═══ TEXTE FOURNI ═══

La fatigue, une ombre fidèle
Dans les mers du Sud, où les vagues se dressent comme des montagnes liquides et où le vent ne relâche jamais sa poigne, la fatigue devient plus qu’un état passager : elle s’installe comme une présence permanente, pesante mais inévitable. Elle met à rude épreuve le corps et l’esprit des skippers. Et pourtant, malgré ce fardeau, tous avancent, portés par l’objectif de franchir le prochain jalon. Les premiers se préparent à passer le mythique cap Horn dans la nuit du 23 au 24 décembre, une délivrance qui fera office de cadeau de Noël après des semaines éprouvantes. Leurs poursuivants, eux, espèrent éviter de justesse une dépression tropicale mais sûrement pas une mer rude et agitée. Plus loin encore, les autres continuent de se battre avec acharnement pour combler des écarts qui se creusent puis se réduisent au gré des systèmes météo, tout en tentant de saisir des opportunités qui disparaissent aussi vite qu’elles apparaissent.
« Je suis content d’avoir arrêté de multiplier les empannages le long de la Zone d’Exclusion Antarctique. C’était un peu pénible. A présent, j’attaque une longue traversée de 1 400 milles jusqu’au cap Horn. J’ai hâte de le passer, car le franchir, ça veut dire « fin des mers du Sud ». Ça veut aussi dire « beau cadeau de Noël », et « nouvelle course » », a résumé Sébastien Simon (Groupe Dubreuil). De fait, le navigateur qui mange un peu son pain noir actuellement en bâbord amures, la faute à son foil tribord manquant, devine le bout de l’Amérique du Sud, comme un clin d’œil lointain à ses efforts. Pour lui, le débordement de l’archipel de la Terre de Feu est prévu le 24 décembre en milieu d’après-midi, une grosse douzaine d’heures après le tandem Yoann Richomme (PAPREC ARKÉA) – Charlie Dalin (MACIF Santé Prévoyance), attendu pour sa part à ce même point entre 23 heures et 2 heures (heure de Paris) dans la nuit de lundi à mardi. « C’est bien sûr un peu frustrant de voir les deux copains devant s’échapper mais malheureusement c’est une bataille que je ne peux pas jouer. L’avance que j’ai sur les autres devrait, en tous cas je l’espère, me permettre de franchir le Horn toujours sur le podium », a ajouté le Sablais qui progresse à cloche-pied mais qui, grâce à une configuration de voiles efficace, parvient à tenir une moyenne de 18 nœuds, limitant ainsi, tant bien que mal, l’écart avec les deux leaders. Des leaders qu’il compte cependant bien recroiser dans l’Atlantique, histoire de leur rappeler qu’il n’est pas là pour admirer leurs sillages même si la Zone d’Exclusion Antarctique, élargie en raison de la remontée de glaces à l’Est des Malouines, pourrait, d’une certaine manière, limiter la stratégie en deçà du 44° Sud. « Je suis persuadé que je vais attaquer la remontée dans de bonnes conditions pour me battre à nouveau à 100% de mon potentiel. En attendant, je m’accroche. J’essaie aussi de me reposer car j’ai une jolie dette de sommeil », a affirmé le skipper de Groupe Dubreuil.

═══ DONNÉES ENREGISTRÉES ═══

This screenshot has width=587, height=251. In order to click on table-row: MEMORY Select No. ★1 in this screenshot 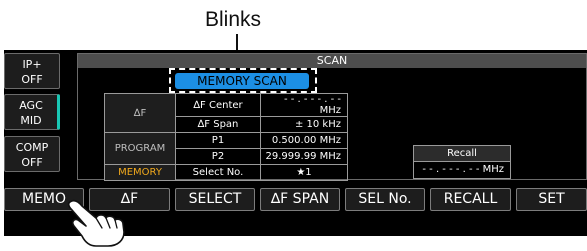, I will do `click(226, 172)`.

═══

• [MARCHE À SUIVRE]: Reprenez, s'il vous plaît, le texte sur la fatigue des skippers dans les mers du Sud et poursuivez-le à partir de sa dernière phrase. Le matériel ci-dessus provient d'une autre source.

• [RÉSULTAT CI-DESSOUS]:
Des jambes qui perdent pied
Pour lui et pour les autres, voilà maintenant des semaines que le repos est réduit à sa plus simple expression : des siestes d’une heure maximum, entrecoupées de réveils brutaux. Une alarme qui sonne, un mouvement suspect du bateau, une manœuvre urgente à effectuer. Pourtant, ils continuent, par automatisme, par nécessité, ou simplement parce qu’il le faut. « Avec le temps qui passe, tout devient mécanique », a commenté Samantha Davies (Initiatives-Cœurs) qui commence à sentir par ailleurs les effets insidieux de son immobilité forcée sur ses jambes. « Dans le bateau, on n’est finalement jamais debout tellement c’est dangereux », a rappelé la Britannique. A bord des IMOCA dans le Grand Sud, chaque déplacement se résume à quelques pas vacillants dans un cockpit exigu ou à un appui constant pour garder l’équilibre sur un pont qui tangue comme un manège en pleine folie. Résultat : les muscles fondent presque aussi vite qu’une glace au soleil d’août, privés de l’effort qu’ils connaissaient sur terre. Néanmoins, malgré cette perte de masse, les marins gardent leur ténacité. Leur force, bien que déplacée, reste intacte : elle est dans leurs bras pour border les voiles, dans leur esprit pour affronter les défis, et dans leur cœur pour continuer cette aventure hors du commun. Le reste reviendra plus tard, mais pour l’instant, c’est leur détermination qui les porte. « Pour ma part, je parlerais davantage d’usure que de fatigue », a souligné Nicolas Lunven (Holcim – PRB) qui a dû puiser dans ses réserves d’énergie pour réparer un chariot de latte de grand-voile hier, mais qui est désormais reparti de plus belle.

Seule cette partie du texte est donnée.